3

I'm parsing SQL using the excellen JSQLParser library, which uses JavaCC internally.

The grammar consists of TOKENs and SPECIAL_TOKENs. The latter is used to remove the single and multi-line comments from the token stream before the parser is called, like this:

SPECIAL_TOKEN:
{
   < LINE_COMMENT: ("--" | "//") (~["\r","\n"])*>
|  < MULTI_LINE_COMMENT: "/*" (~["*"])* "*" ("*" | (~["*","/"] (~["*"])* "*"))* "/">
}

I can use the AST to find all the SPECIAL_TOKENS by just using .next on the root node and resulting nodes, but then I lose the structure. This gives me just the contents without the parse-context.

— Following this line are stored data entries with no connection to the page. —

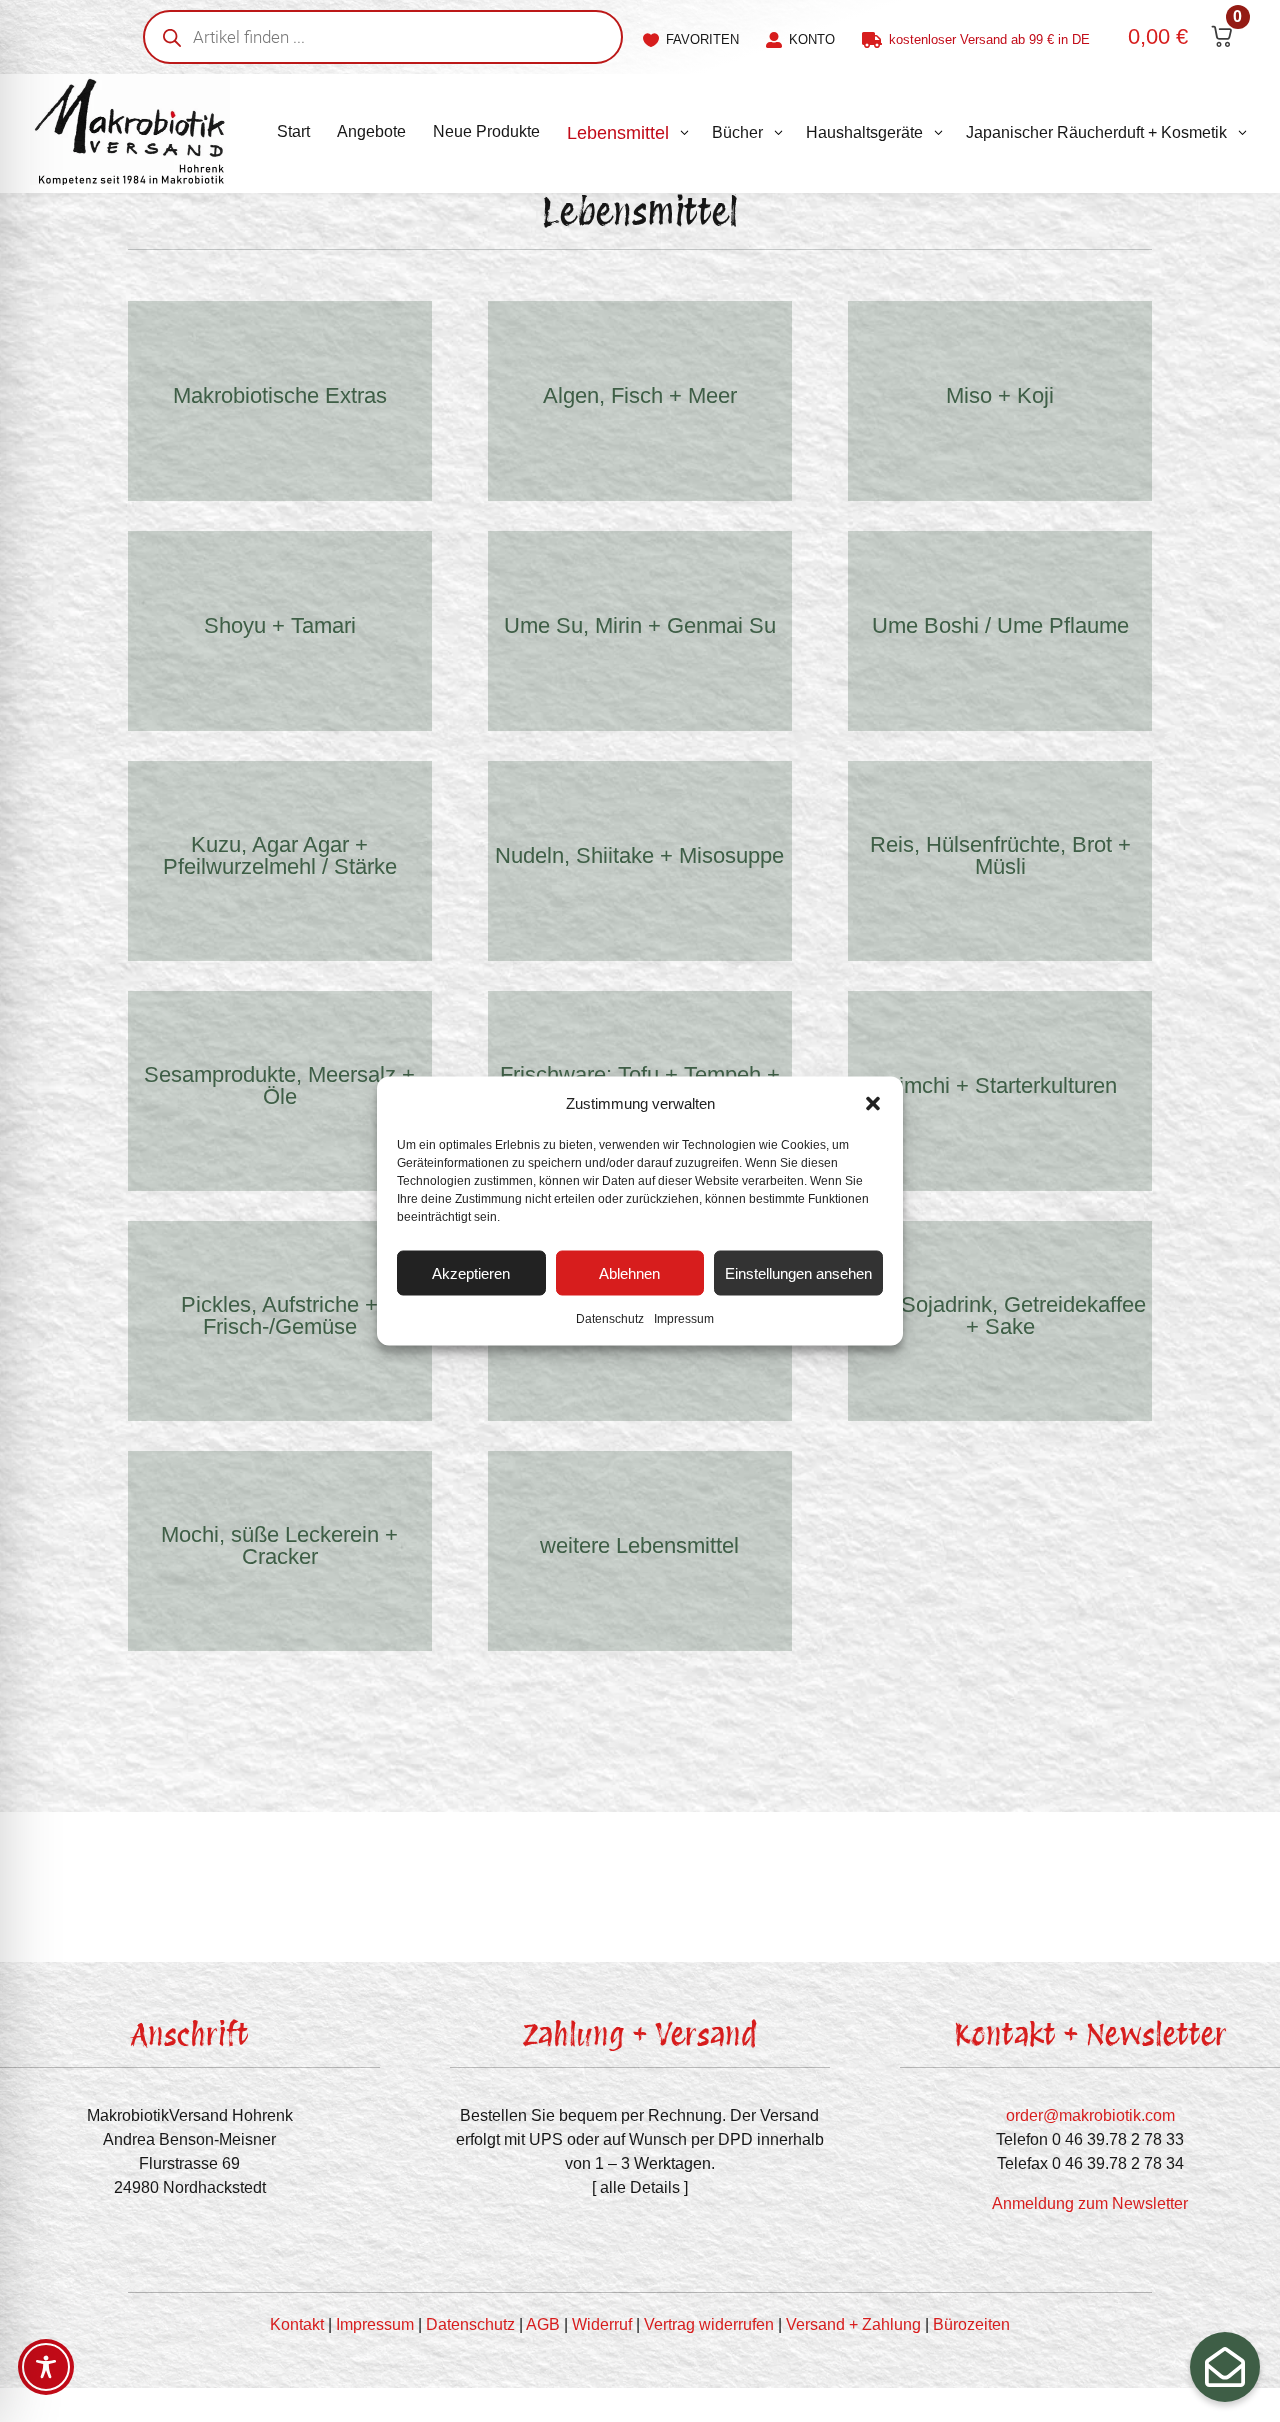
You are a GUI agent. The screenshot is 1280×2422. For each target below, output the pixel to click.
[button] (873, 1104)
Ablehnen (629, 1272)
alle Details (640, 2187)
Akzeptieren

I would like to use the context to implement a code-formatter.

My example:

                -- 1. this is 
                -- 2. an example 

                SELECT * /* All cols */  FROM aap -- two
                   JOIN b ON a.c=d.c
                   WHERE /* inline comment */ true
                -- an example
               ;

I want it to be formatted somewhat like this:

                -- 1. this is 
                -- 2. an example 

                SELECT 
                    * /* All cols */  
                FROM 
                    aap -- two
                JOIN 
                    b ON a.c=d.c
                WHERE /* inline comment */ true
                -- an example
                ;

What is the correct approach using javacc?

Rob Audenaerde
  • 19,195
  • 10
  • 76
  • 121
  • The tricky part is for the last comment `-- an example`: is it part of the SELECT query or not? – Maurice Perry Sep 19 '22 at 07:23
  • @MauricePerry the rest is not trivial either, imho. I added a `;` to be explicit about the SELECT statement. – Rob Audenaerde Sep 19 '22 at 07:50
  • Actually, the special tokens are linked to the token that follows, so it's not that of a problem. – Maurice Perry Sep 19 '22 at 07:57
  • Yes, that is while you are travesing the AST. But the objects that follow from parse-rules don't have this information as far as I can tell. So either I can use the AST, where I have to do all the parsing myself, or I use the Object Tree from the `parseStatment`, where I lose the special tokens. I was wondering if there was some way to combine them? – Rob Audenaerde Sep 19 '22 at 08:05
  • Are you using this: https://github.com/JSQLParser/JSqlParser ? – Maurice Perry Sep 19 '22 at 08:31
  • Yes. I have also looked at the approach in https://github.com/manticore-projects/jsqlformatter, but that seems to extract comments and later insert them again, which feels a bit laborious – Rob Audenaerde Sep 19 '22 at 08:33
  • I see your dilema. Note that if you decide for the latter (`parseStatement`), you may want to implement a `CommonTokenAction` method to deal with the special tokens. – Maurice Perry Sep 19 '22 at 09:09
  • How would that help in the parse rules? – Rob Audenaerde Sep 20 '22 at 07:20
  • You may want to authorize comments only at certain places. – Maurice Perry Sep 20 '22 at 07:48

0 Answers0